▶ _TEXTE RETENU_:

====

La Presse Anarchiste

Vive Boulanger

Il a eu son apo­théose, je lui dois mon vivat.

Le 9 juillet, à Paris, la gare de Lyon, lit­té­ra­le­ment enva­hie, a été le théâtre des émo­tions les plus rudes et, n’en dou­tons pas, des plus vraies : Par­ti­ra ! Par­ti­ra pas ! C’est Bou­lange, Bou­lange.…. Les plus dévoués se sont cou­chés sur les rails, que nul n’a pen­sé à débou­lon­ner, les auda­cieux sont mon­tés sur la machine et ont déta­ché du train le wagon qui devait empor­ter son auguste per­sonne. On raconte même que les femmes pré­sentes vou­laient l’embrasser, et que devant la gare des hommes plus heu­reux se sont rués sur sa voi­ture et mis en pièces et en poches, pré­cieuse relique chaude encore, le cous­sin sur lequel s’é­tait un ins­tant repo­sé son noble pos­té­rieur. Mon­sieur Dérou­lède a fait son dis­cours, Sansbœuf suf­fo­quait, le géné­ral était pale. Vive Boulanger.

Melun, Fon­tai­ne­bleau, Nemours, Nevers, l’ont accla­mé : Vivats à Melun, vivats à Fon­tai­ne­bleau. À minuit, bou­quets et lan­ternes à Nemours, dis­cours et dérou­lè­disme à Nevers ; à Cler­mont-Fer­rand, trois cents auver­gnats bonne marque, envoyés de Paris, lui ont fait une cha­leu­reuse ova­tion. Conti­nuant son voyage triom­phal, s’il eût été à Concar­neau, presque sa patrie, dans la lande, au milieu des pousses sau­vages et des porcs mal domes­ti­qués, nul doute qu’un biniou eut jeté aux échos : Vive Boulanger !

====

▶ _DONNÉES FOURNIES_:
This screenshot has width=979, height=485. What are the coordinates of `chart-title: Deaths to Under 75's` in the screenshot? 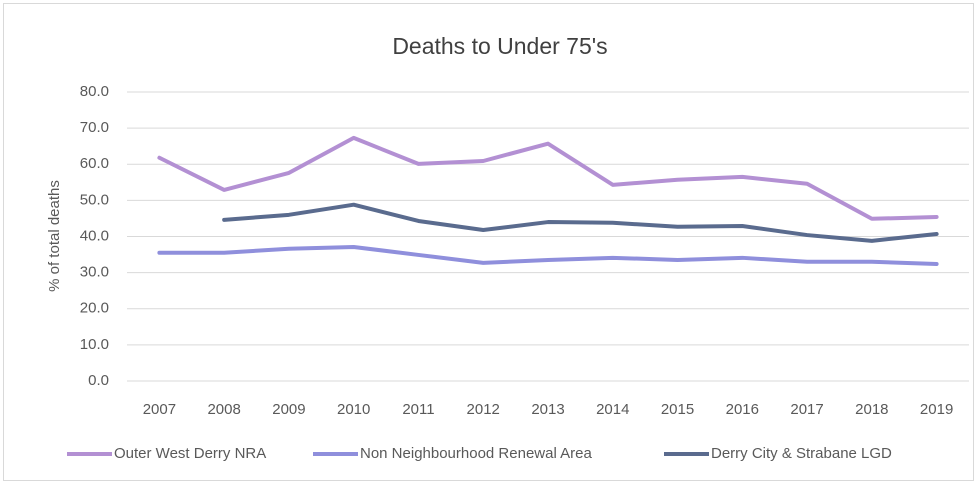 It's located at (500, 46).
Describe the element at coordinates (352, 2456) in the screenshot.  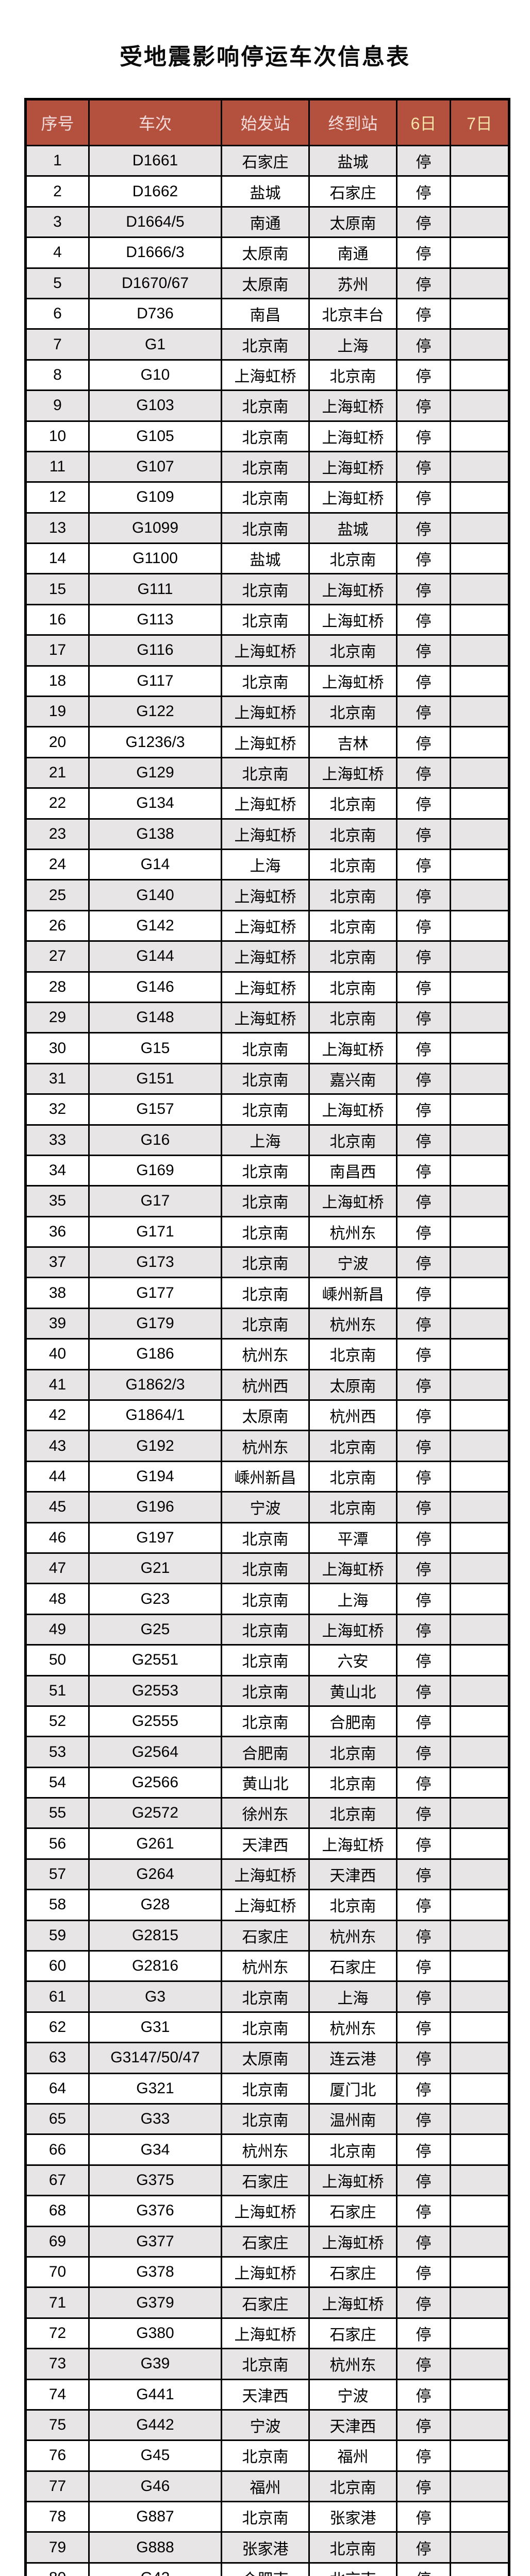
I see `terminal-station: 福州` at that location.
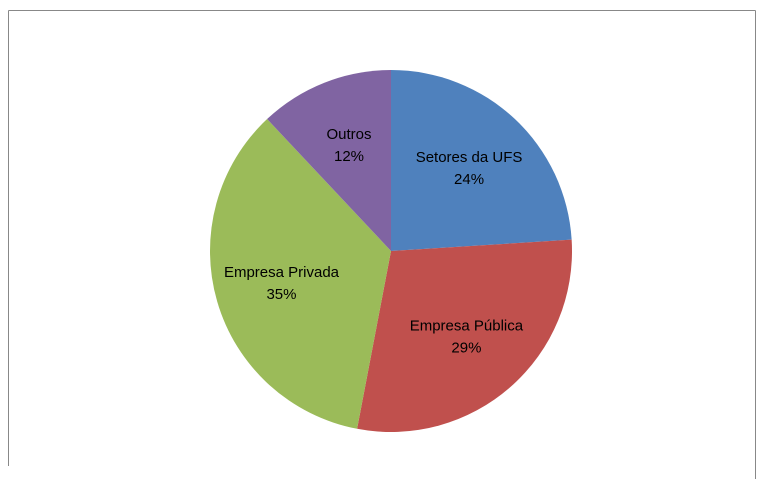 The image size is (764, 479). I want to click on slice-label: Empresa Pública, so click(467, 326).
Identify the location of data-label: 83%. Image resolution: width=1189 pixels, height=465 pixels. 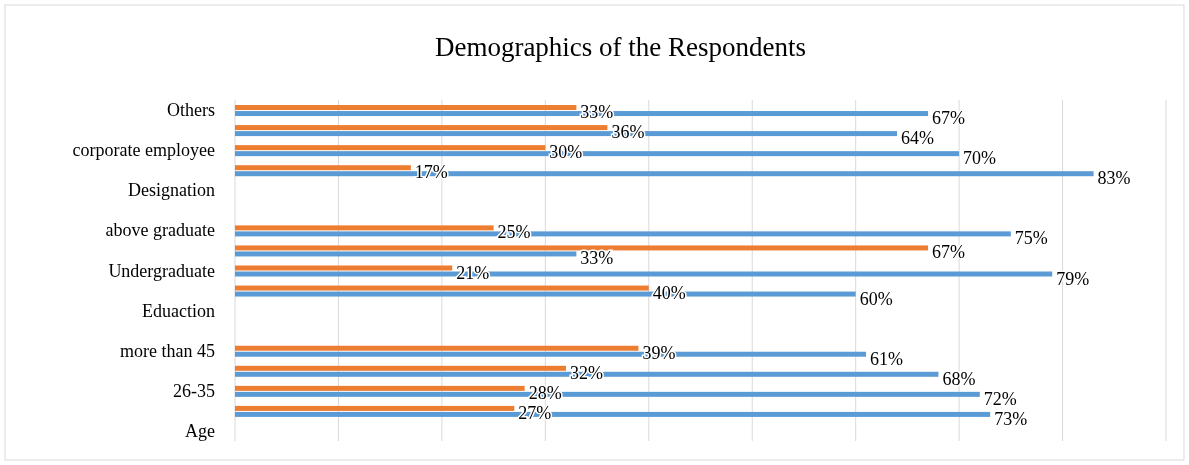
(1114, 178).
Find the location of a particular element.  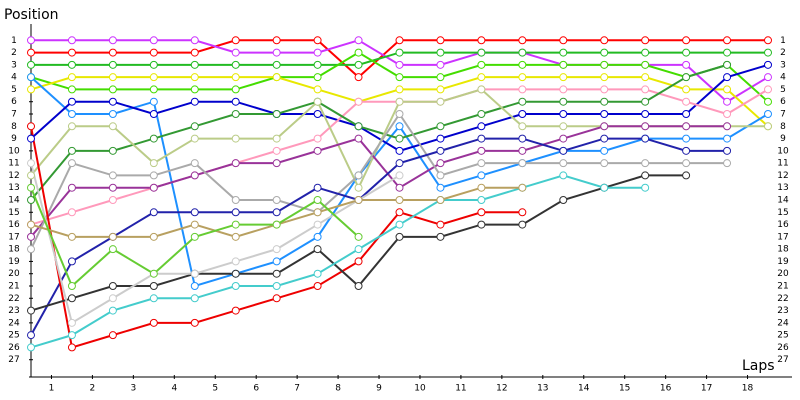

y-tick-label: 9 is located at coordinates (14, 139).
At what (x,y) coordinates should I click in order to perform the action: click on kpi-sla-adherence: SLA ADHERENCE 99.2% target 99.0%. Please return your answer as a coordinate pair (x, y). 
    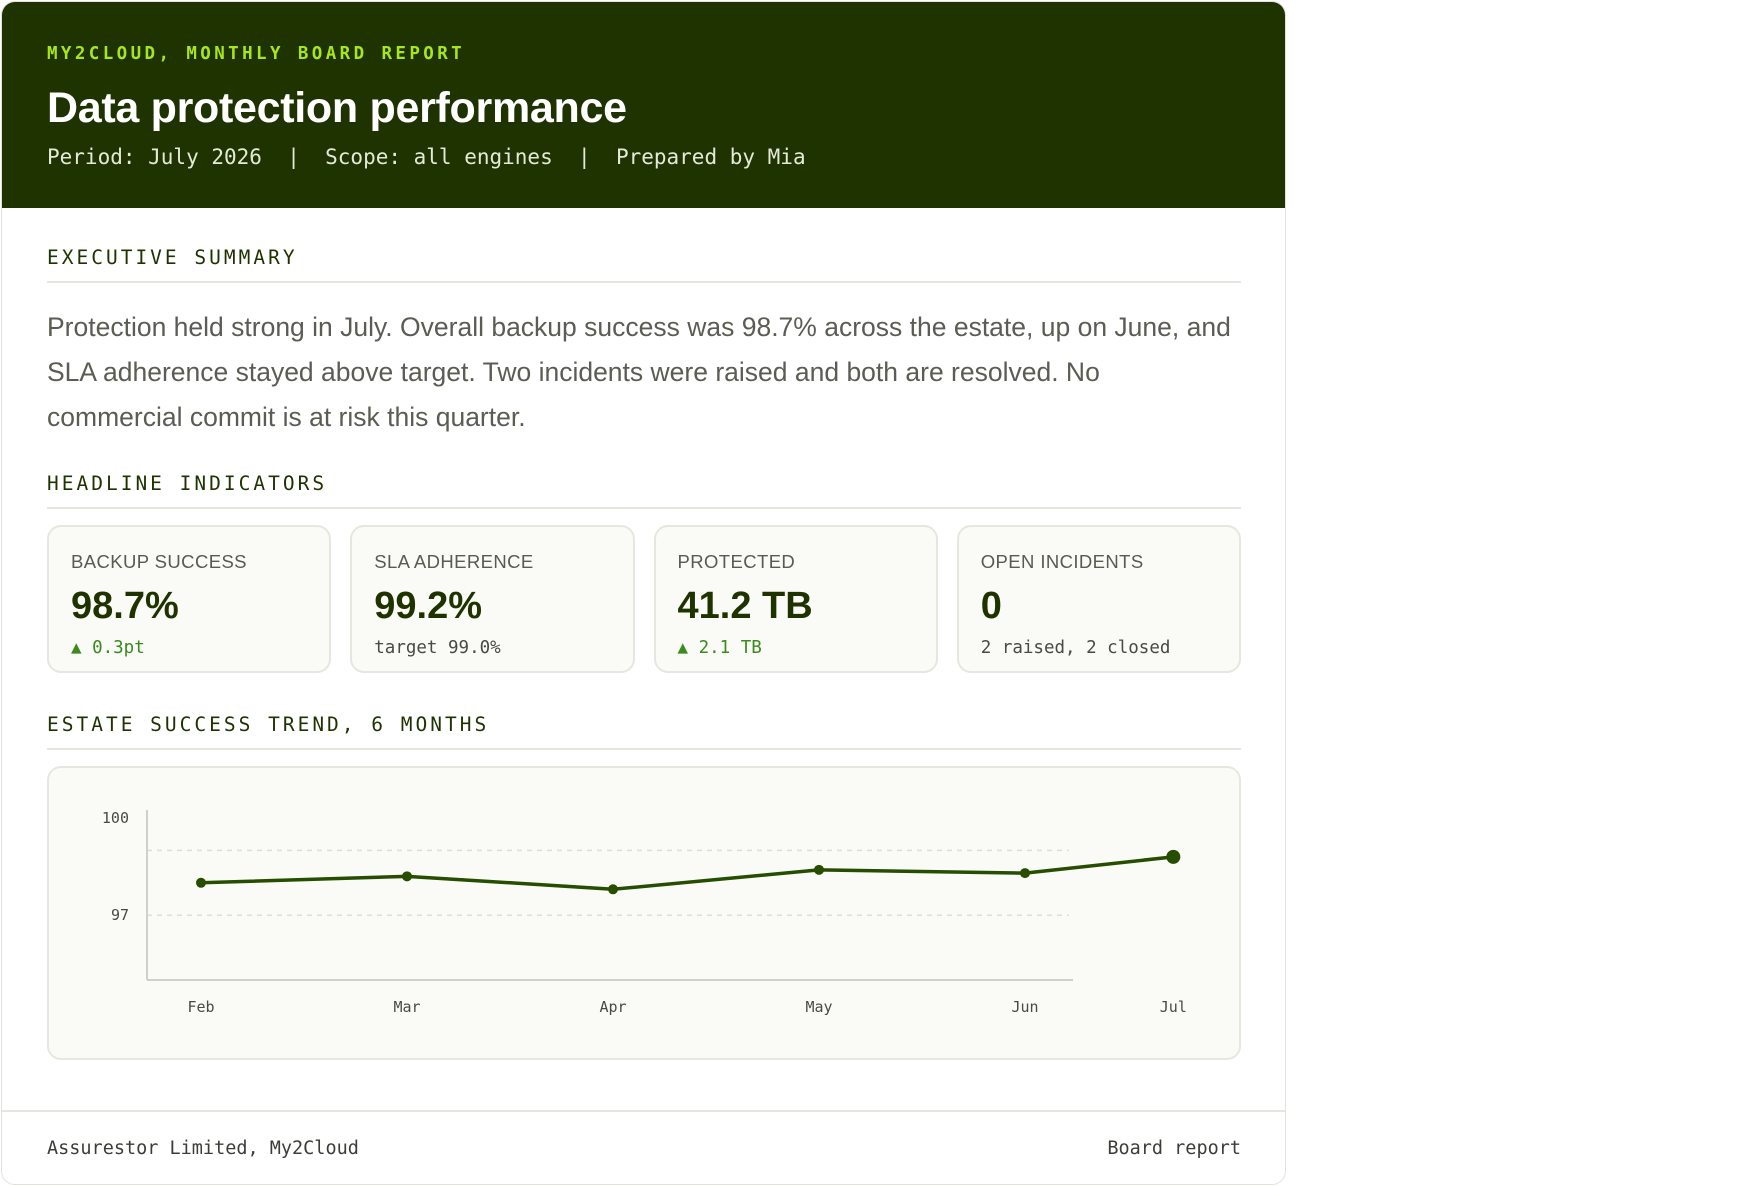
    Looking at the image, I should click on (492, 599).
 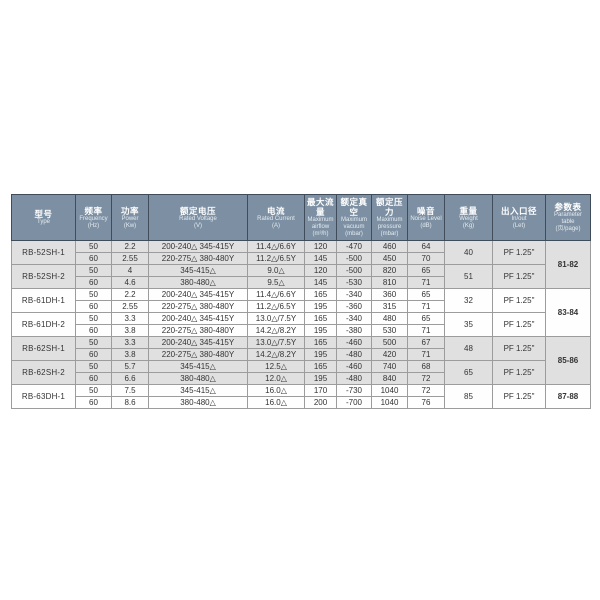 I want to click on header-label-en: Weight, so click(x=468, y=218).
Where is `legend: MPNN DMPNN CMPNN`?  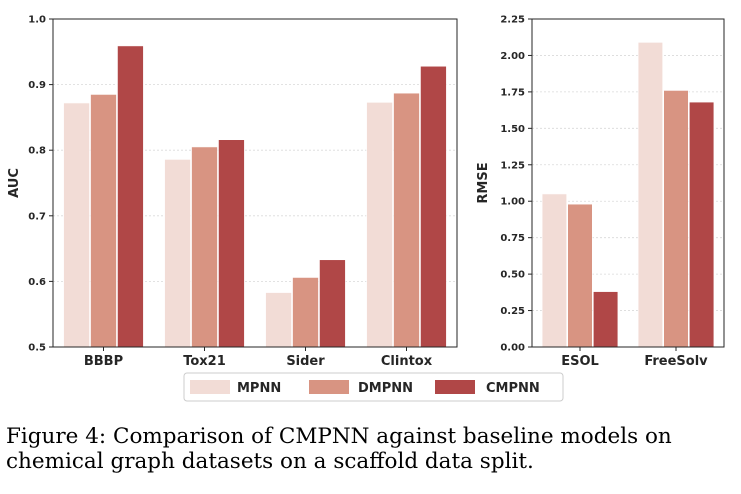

====

▶ _TÂCHES À EFFECTUER_:
1: Recopiez mot pour mot le passage du texte sur Boulanger qui commence par les mots contenant "La Presse Anarchiste" et se termine par "pale. Vive Boulanger.".
2: Présentez sous forme de liste JSON de chaînes, à raison d'une chaîne par ligne et sans les lignes vides, la partie de la liste qui s'étend de la ligne contenant "At what (x,y)" jusqu'à la fin de cette liste, bornes comprises. Omettez les images dans votre réponse.

▶ _RÉPONSES_:
1:
La Presse Anarchiste

Vive Boulanger

Il a eu son apo­théose, je lui dois mon vivat.

Le 9 juillet, à Paris, la gare de Lyon, lit­té­ra­le­ment enva­hie, a été le théâtre des émo­tions les plus rudes et, n’en dou­tons pas, des plus vraies : Par­ti­ra ! Par­ti­ra pas ! C’est Bou­lange, Bou­lange.…. Les plus dévoués se sont cou­chés sur les rails, que nul n’a pen­sé à débou­lon­ner, les auda­cieux sont mon­tés sur la machine et ont déta­ché du train le wagon qui devait empor­ter son auguste per­sonne. On raconte même que les femmes pré­sentes vou­laient l’embrasser, et que devant la gare des hommes plus heu­reux se sont rués sur sa voi­ture et mis en pièces et en poches, pré­cieuse relique chaude encore, le cous­sin sur lequel s’é­tait un ins­tant repo­sé son noble pos­té­rieur. Mon­sieur Dérou­lède a fait son dis­cours, Sansbœuf suf­fo­quait, le géné­ral était pale. Vive Boulanger.

2:
[
  "At what (x,y) coordinates should I click in order to perform the action: click on kpi-sla-adherence: SLA ADHERENCE 99.2% target 99.0%. Please return your answer as a coordinate pair (x, y). ",
  "    Looking at the image, I should click on (492, 599).",
  "  I want to click on header-label-en: Weight, so click(x=468, y=218).",
  "Where is `legend: MPNN DMPNN CMPNN`?  "
]